Nathan Rush: The Louisville Cardinals are a talented, battle-tested squad led by one of the best coaches in NCAA Tournament history. Rick Pitino has been to the Final Four five times with a record three different schools (Providence, Kentucky and Louisville), cutting down the nets after winning it all with Kentucky in 1996. This year's Cardinals club is capable of getting hot at the right time and making a run to the Final Four. The U of L has a streaky-hot point guard in Peyton Siva, an imposing 6'11" force down low in Gorgui Dieng and plenty of firepower on the wings with Kyle Kuric, Russ Smith and Chris Smith. As always, the team Pitino brings to the Big Dance will be dangerous.

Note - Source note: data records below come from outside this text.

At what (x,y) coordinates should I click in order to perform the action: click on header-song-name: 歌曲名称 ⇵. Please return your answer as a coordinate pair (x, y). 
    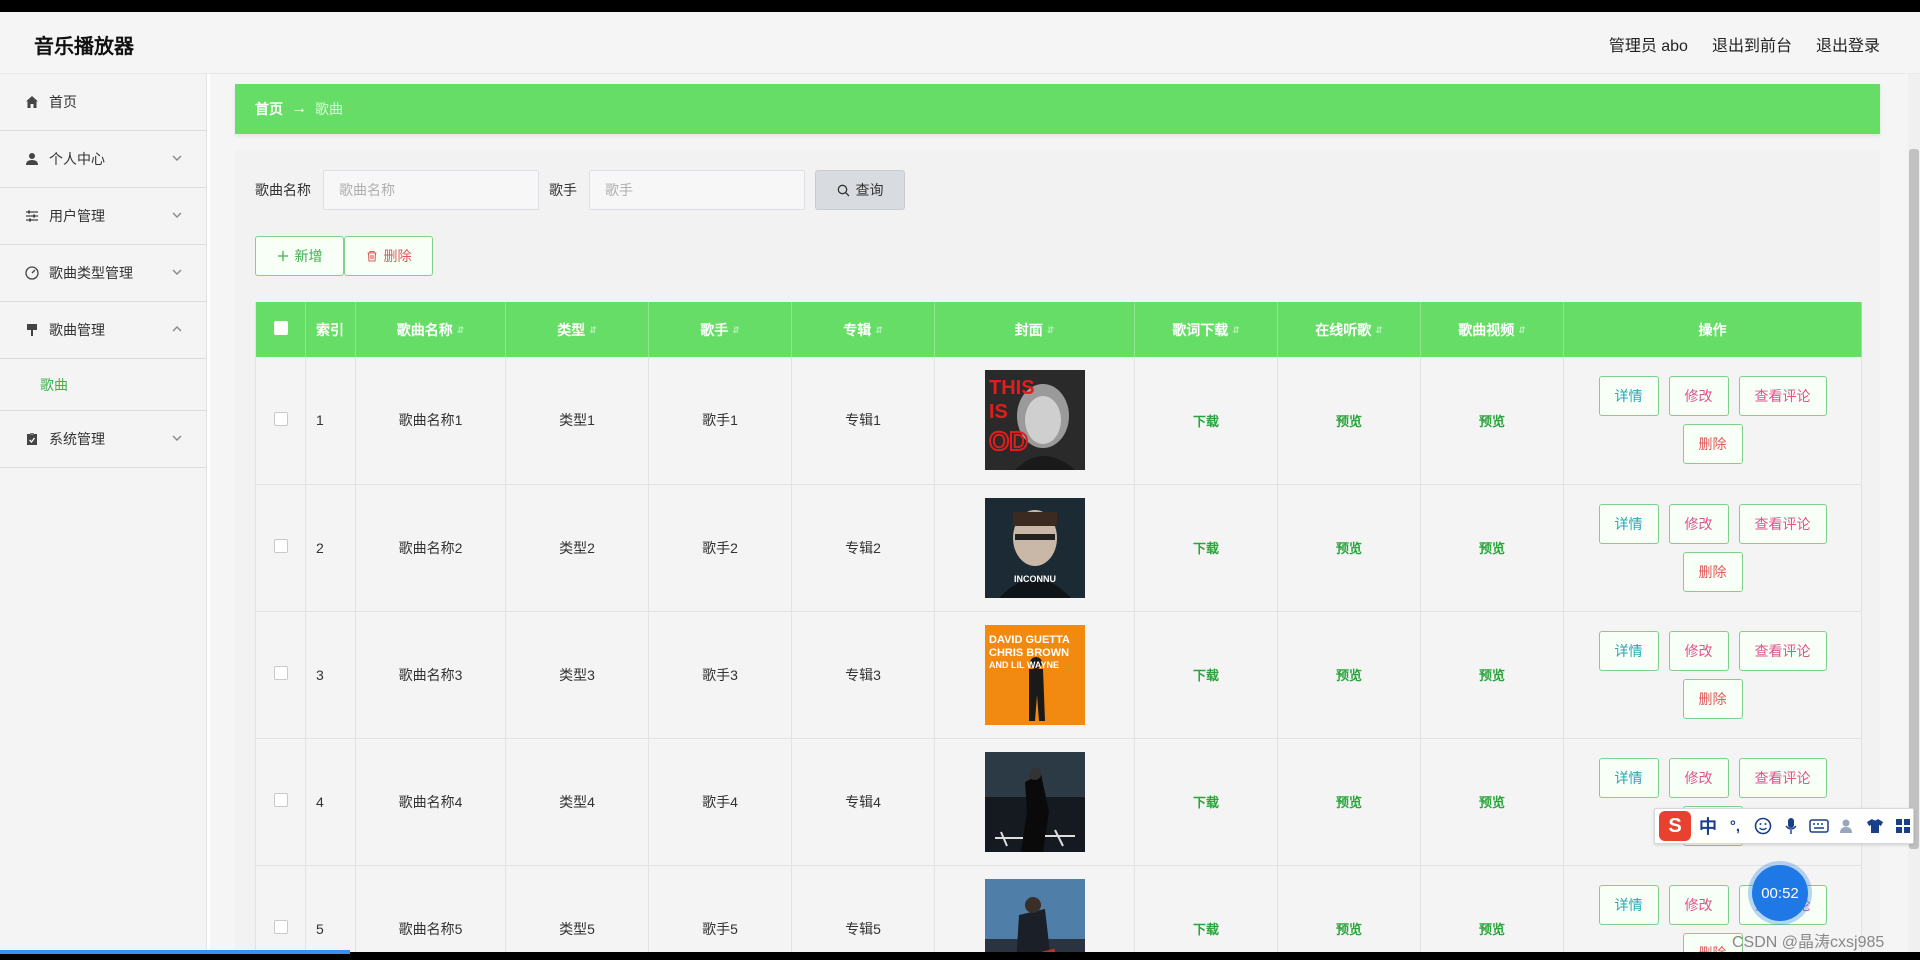
    Looking at the image, I should click on (430, 330).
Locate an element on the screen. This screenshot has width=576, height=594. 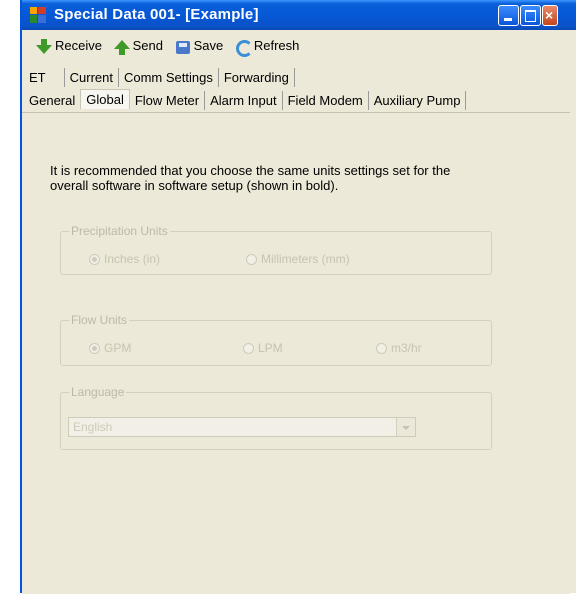
tab-et: ET is located at coordinates (44, 78).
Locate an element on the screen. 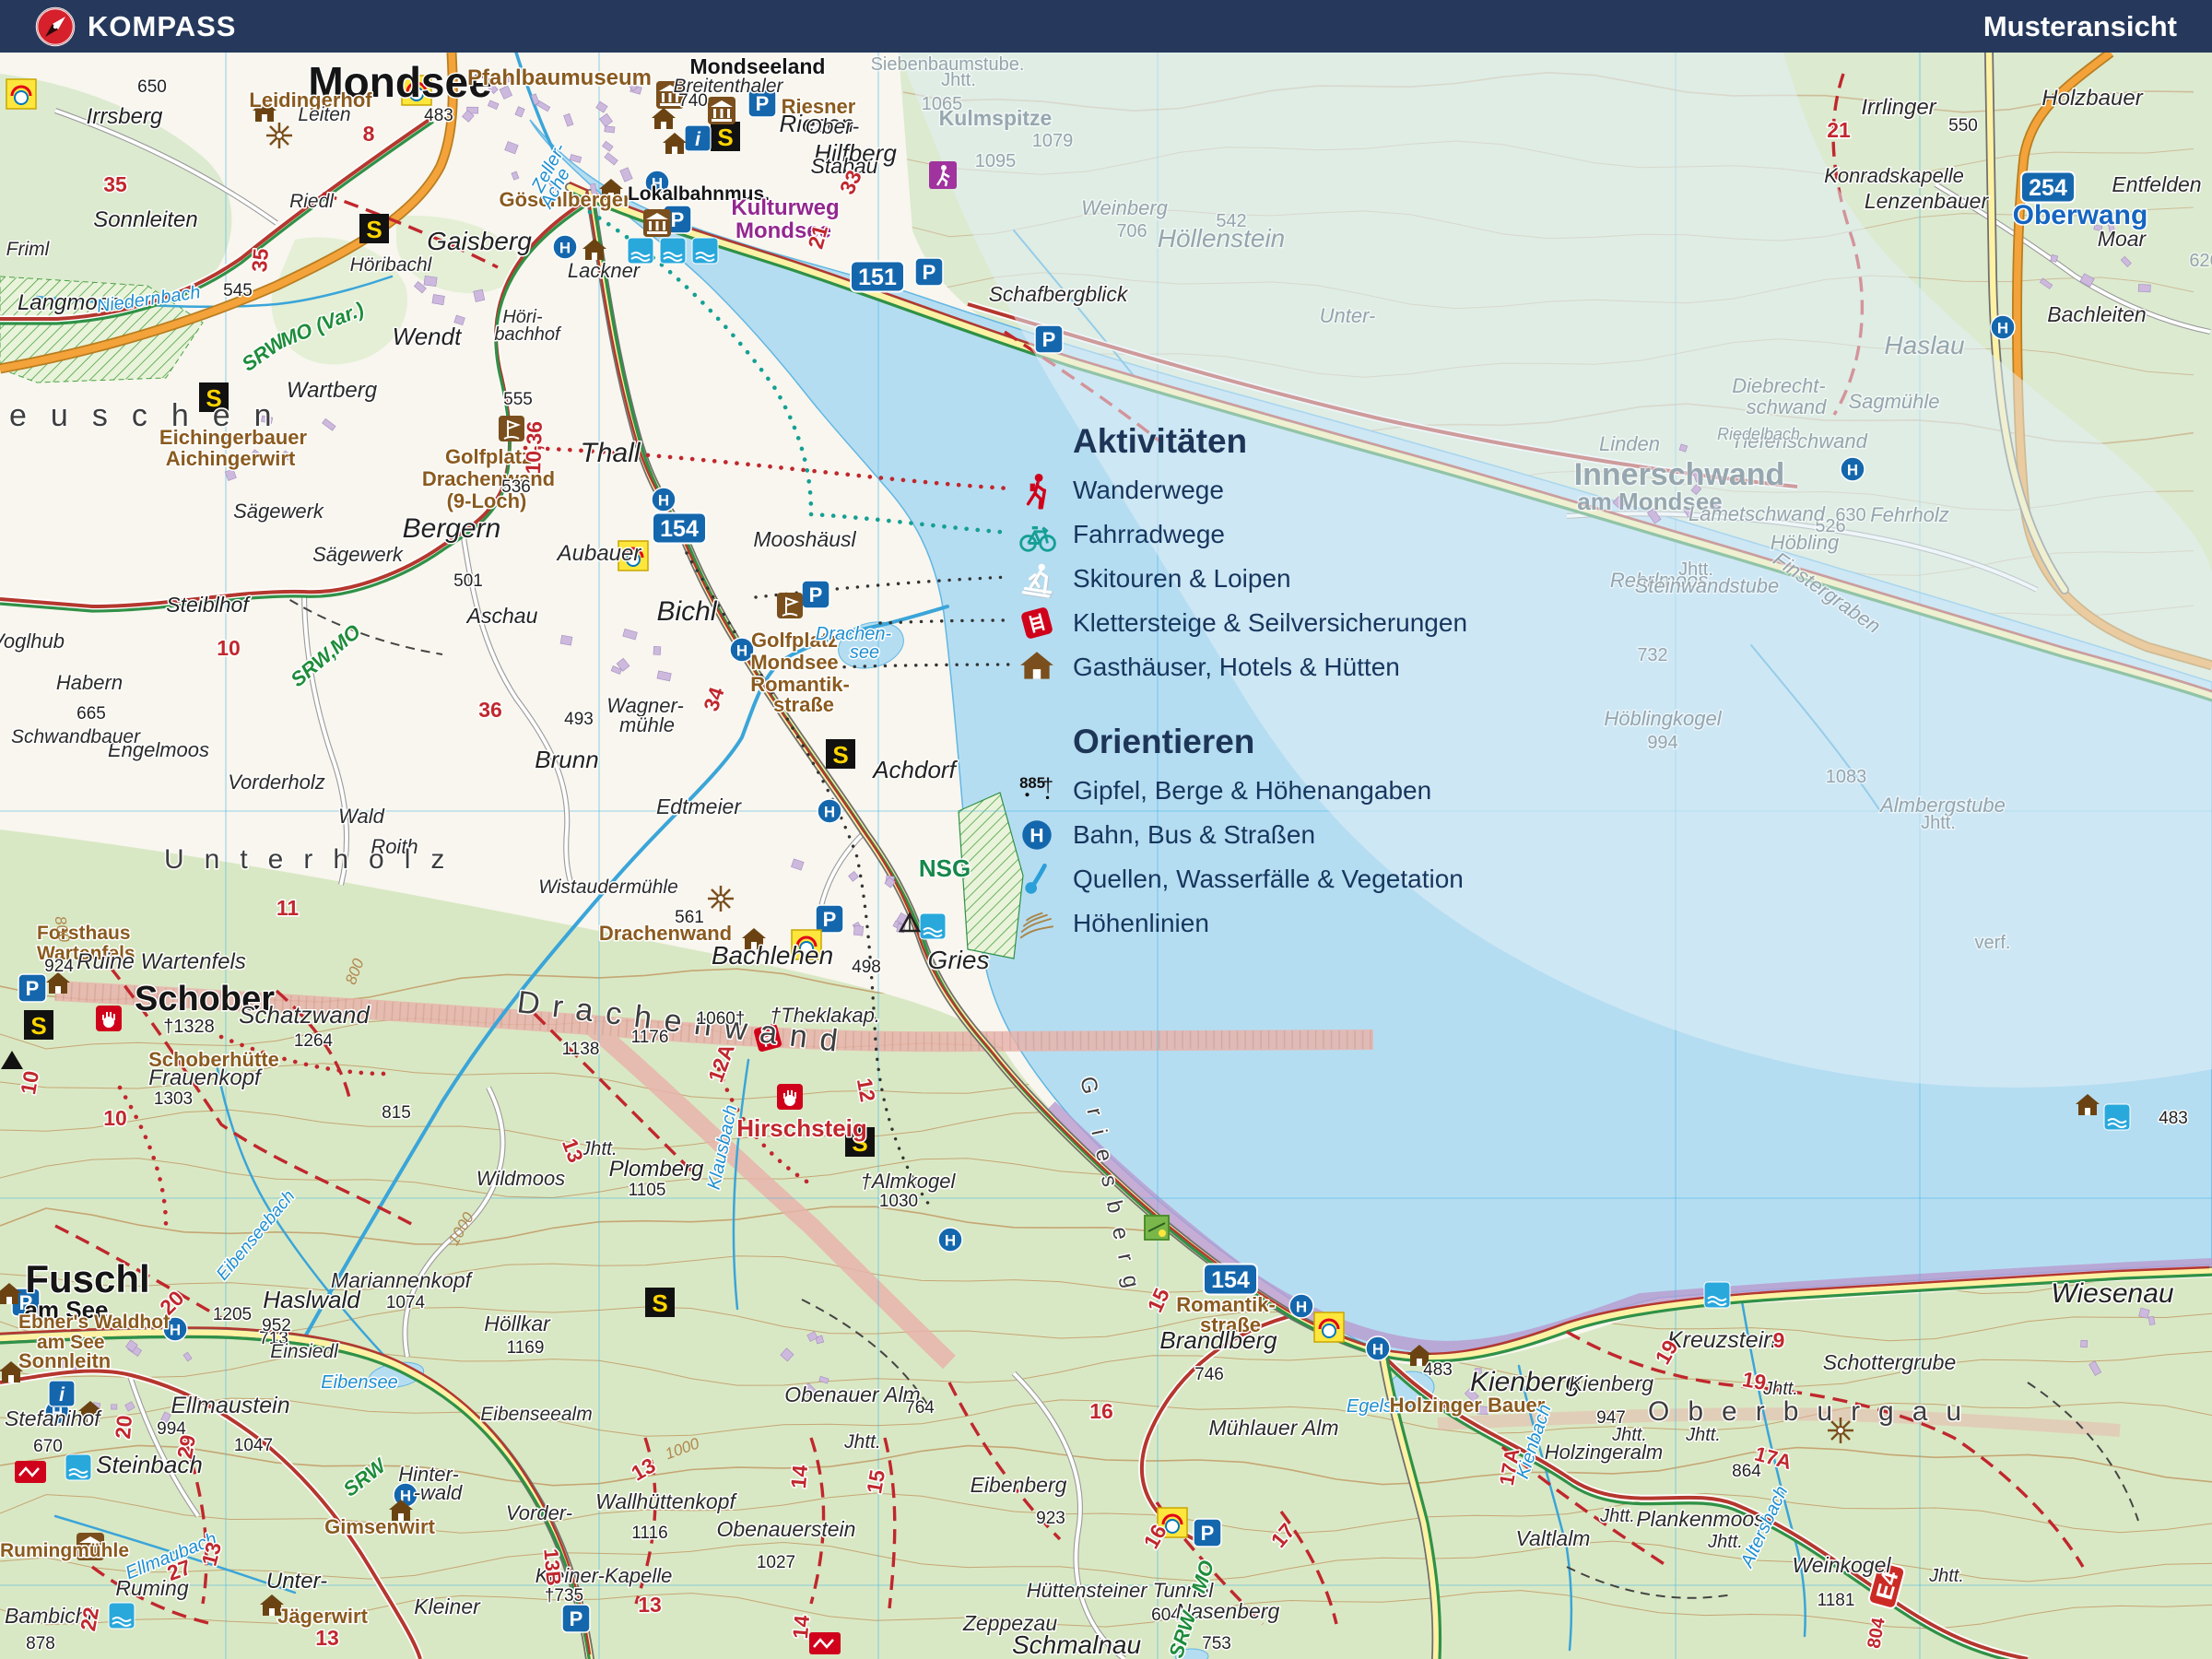  peak-icon: 885 † is located at coordinates (1037, 791).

Mitch Light: Temple is undervalued nationally. The Owls improved to 17–5 overall and 6–2 in the A-10 with a 73–56 win at Rhode Island on Saturday. They have wins over Wichita State, Villanova, Maryland and Duke in non-conference action and have emerged as the team to beat in what has become a deep A-10. Fran Dunphy’s club is led by a trio of veteran guards in Ramone Moore, Khalif Wyatt and Juan Fernandez who played a key role in last year’s NCAA Tournament team. Temple doesn’t get a lot of scoring from its front line but has some big bodies who play well defensively and get after it on the glass. With the right matchups, Temple is capable of winning several games — maybe even four — in the NCAAs.

3. Who is your National Coach of the Year at this point?

Mitch Light: Mike Brey has to be in the discussion. The veteran Notre Dame coach lost his best player, forward Tim Abromaitis, to a season-ending knee injury in mid-November. It took a while for the Irish to learn how to play with a re-tooled lineup, but Brey has been pushing all of the right buttons of late. Notre Dame has won four straight Big East games, highlighted by wins over Syracuse (undefeated at the time), at UConn and at home vs. Marquette, and is remarkably looking like a solid NCAA Tournament team.

Patrick Snow: I would have to go with Larry Eustachy at Southern Miss. The Golden Eagles are 20–3 and sitting on top of the Conference USA standings. USM lost its top three scorers off last year’s team in Gary Flowers (18.8 ppg), R.L. Horton (12.4 ppg) and D.J. Newbill (9.2 ppg), but Eustachy’s bunch has been surprisingly effective. The Golden Eagles have only lost at Denver in November, against undefeated Murray State in double-overtime and at Memphis. There are no stars on this USM team, but five players average between 13.3 and 9.7 points per game. The Golden Eagles were not picked to compete for the C-USA crown, but they are now the favorite to win the league with their balanced attack and solid rebounding.

Nathan Rush: Kentucky's John Calipari is ranked No. 1 in the nation, has a 23–1 record and is one defensive stop away — on a last-second shot at Indiana — from being undefeated. Coach Cal has assembled the finest collection of talent in the nation, with five-star freshmen Anthony Davis, Michael Kidd-Gilchrist and Marquis Teaque joining sophomore studs Terrence Jones and Doron Lamb to form a nearly unstoppable talent base. Calipari hand-picked the country's best team on the recruiting trail and is coaching them up to their potential on the court. He's the best in the business right now, and deserves to be acknowledged as such.